Chien was speaking on the release of Moody's latest annual Asian Banking
System Outlook, which covers 16 jurisdictions. The report is authored by
senior analysts with the Moody's Financial Institutions team.

The Australian financial system remains one of the world's most robust,
having largely escaped crisis-related losses, but credit costs are
mounting and loan volumes are contracting as economic weakness persists,
the report says.

While funding costs have risen as a result of the crisis and competition
for deposits is high, pre-provision bank margins are improving as the
banks are better able to price for risk

In the case of Australia, losses from the banks' retail exposures, which
typically comprise over half of total loans, are not likely to create the
same degree of stress as in other developed markets; rather it is
business / corporate sector performance that will likely remain the swing
factor for Australian bank asset quality.

While Australian banks' corporate exposures are skewed towards stronger
companies -- many of whom have recently raised capital -- single-name
concentration risk is relatively high, creating some sensitivity to
event risk.

In New Zealand, the banking system, as indicated, remains sound, despite
the challenges it faces.

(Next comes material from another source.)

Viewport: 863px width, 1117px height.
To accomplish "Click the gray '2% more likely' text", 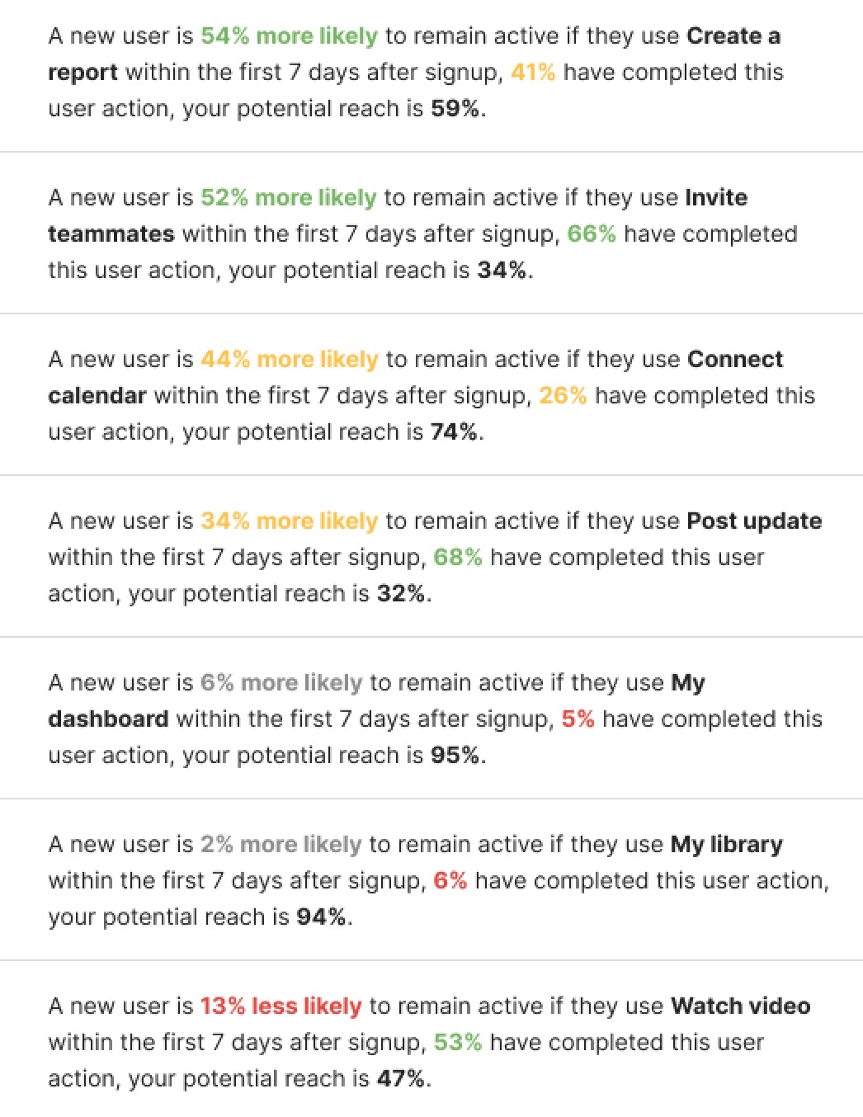I will pyautogui.click(x=281, y=845).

Customer deposits have grown faster than loans
so far in 2009, in stark contrast to previous years.

And regulatory developments continue to support financial system
stability, but the country has a weakening local economy that is
relatively small and narrow and makes it vulnerable to external shocks.

The property market has suffered a decline over the past year, with house
prices falling 9% in 2008, and as mortgage insurance is not common in New
Zealand, this leaves the banks exposed to property market reversals. That
said, the loan-to-value ratios of the rated banks indicate there is some
buffer for a fall in property prices before any loan loss materializes.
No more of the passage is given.